In this day and age, earning a degree from an accredited university or college is very important if a person wants to obtain a financially rewarding job. Unfortunately, the cost of going to college is continually rising. Many parents want to help pay for their children to go to college in order to help prevent their children from accumulating massive debt from student loans. But being able to contribute a substantial amount of money towards college expenses requires financial planning. If you have young children, avoid these costly mistakes when saving for college expenses:
Failing to Start Saving Early
When it comes to saving money for college expenses, the earlier you start, the better. This is especially true if you have more than one child and want to help pay for some or all of your children's schooling costs. Starting a college savings account as early as possible will allow you to take advantage of compound interest, so your money can grow. There are several different accounts that allow you to do this. A 529 education savings plan is a popular option that is designed specifically for college savings and also offers tax advantages. You may want to consult a financial planner for advice on the best option for your financial situation.
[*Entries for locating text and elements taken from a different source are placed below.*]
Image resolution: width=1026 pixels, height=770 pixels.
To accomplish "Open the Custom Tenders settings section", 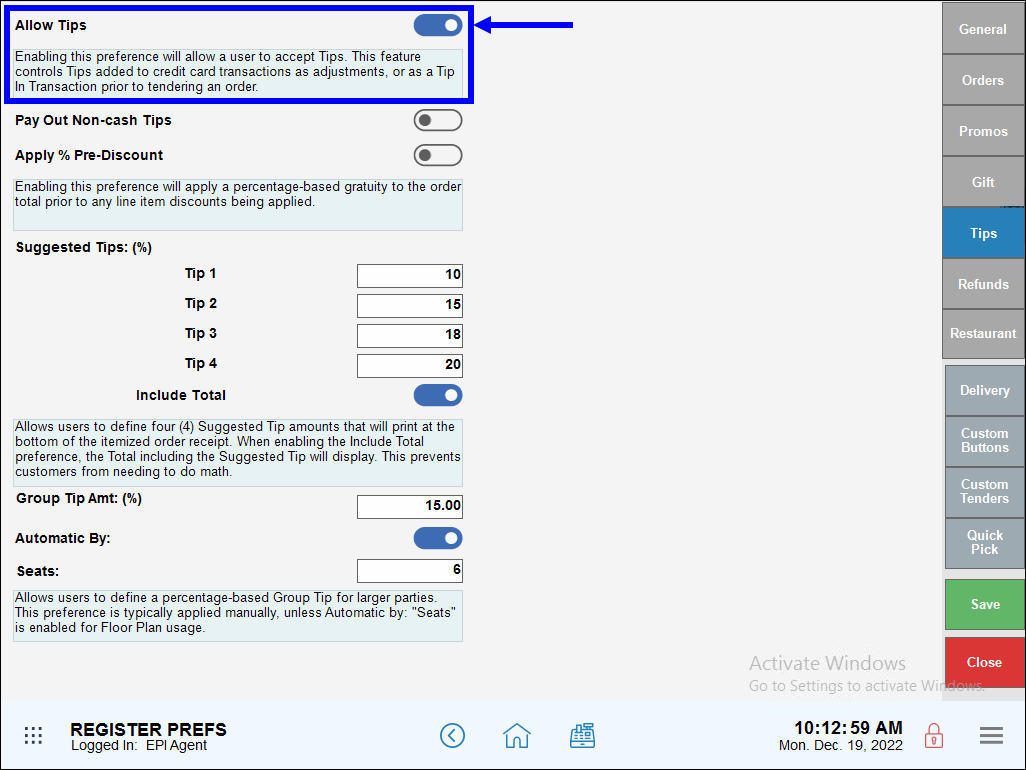I will point(983,492).
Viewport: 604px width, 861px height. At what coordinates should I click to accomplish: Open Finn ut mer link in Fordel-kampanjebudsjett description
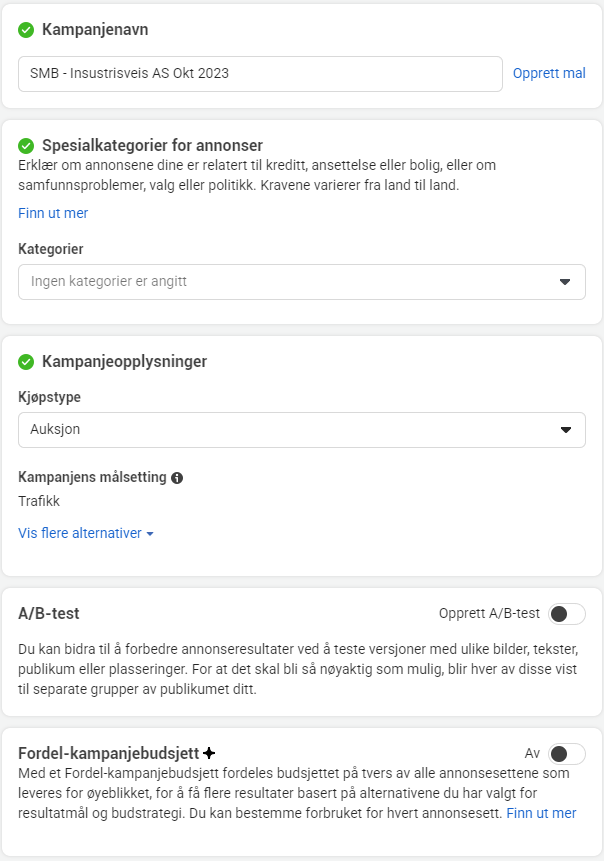[x=541, y=813]
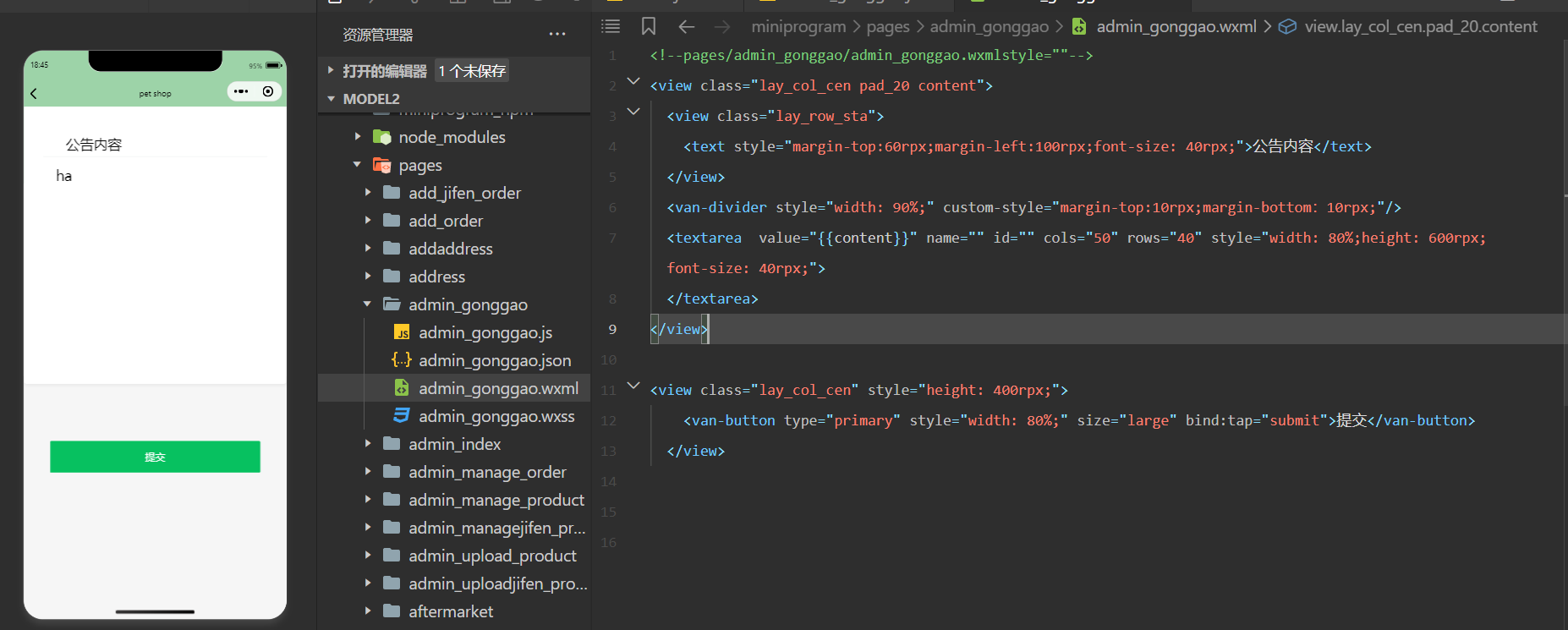The image size is (1568, 630).
Task: Open the mini program capsule dots menu
Action: pyautogui.click(x=241, y=91)
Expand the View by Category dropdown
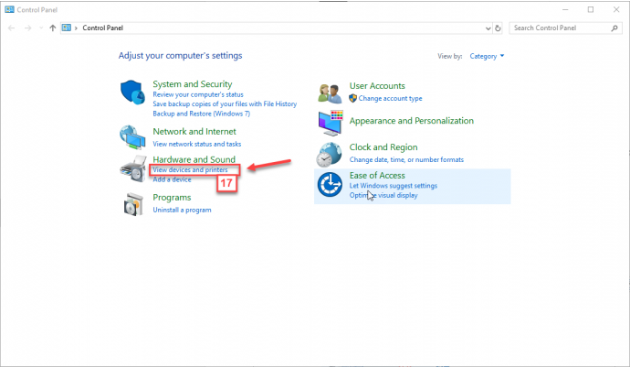The image size is (630, 367). click(x=487, y=56)
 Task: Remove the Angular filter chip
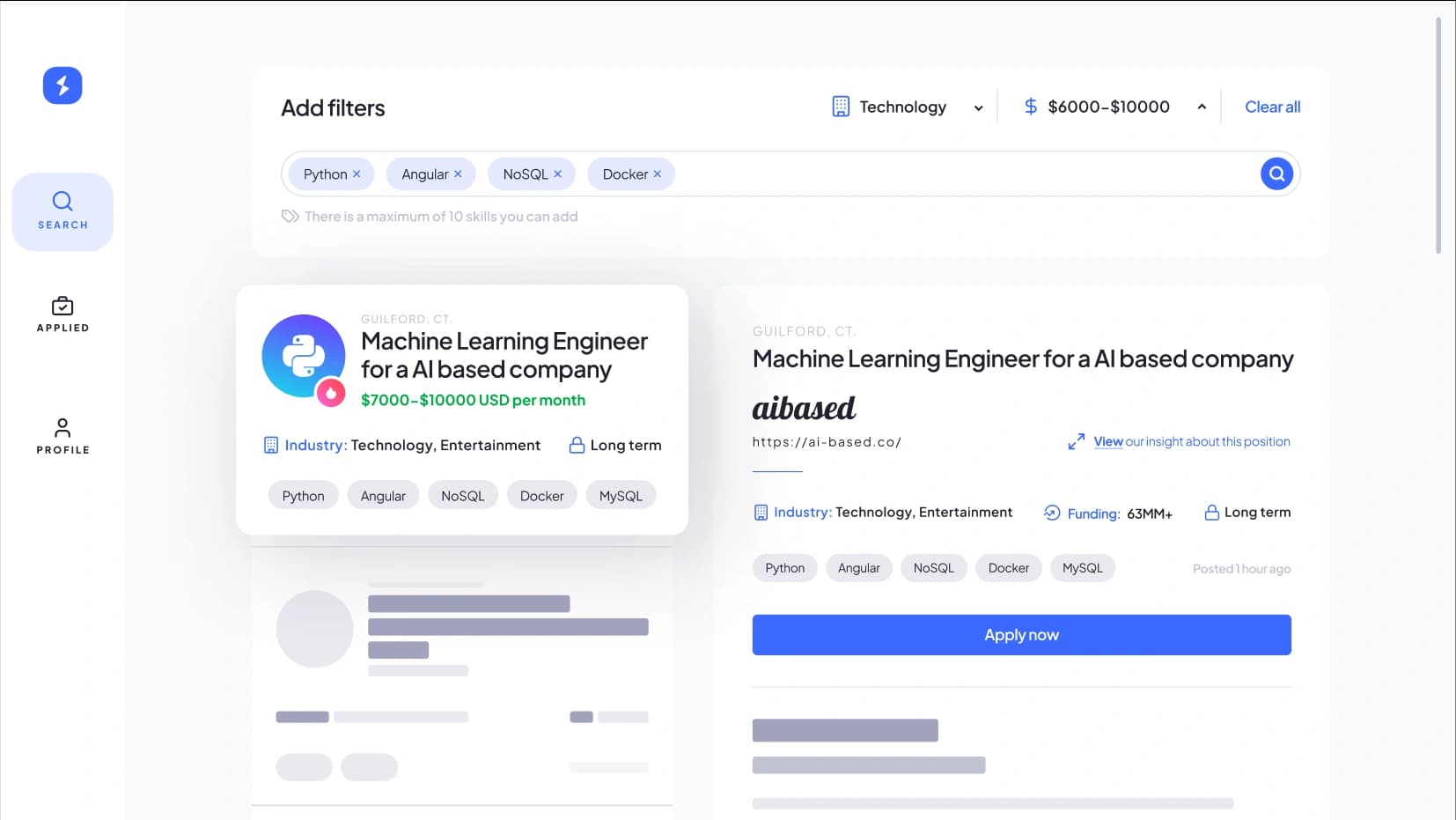(x=459, y=174)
Borrowing from a 401(k) to Pay for College
If parents don't establish a college savings account when their children are young, they are often tempted to borrow money from their 401(k) retirement accounts to help their children with college expenses. Doing so can actually be a huge mistake that can be very costly. Depending on the rules of your 401(k) plan, borrowing a large amount of money may make you no longer eligible to have your company match funds. In addition, if your company goes out of business, terminates your employment, or lays you off, you will have a short period of time to repay your 401(k) loan, which can cause significant financial strain. Look into other options for paying for college before ever taking money from your 401 (k).
Ceasing to Make Contributions to a 529 Plan After a Teen Enrolls in College
When a child starts their freshman year of college, don't stop making contributions to his or her 529 plan. You are allowed to continue to contribute money to the account throughout their college career, and you will still enjoy the tax advantages and compound interest. Continuing to add money to a 529 plan will help make paying for college more affordable.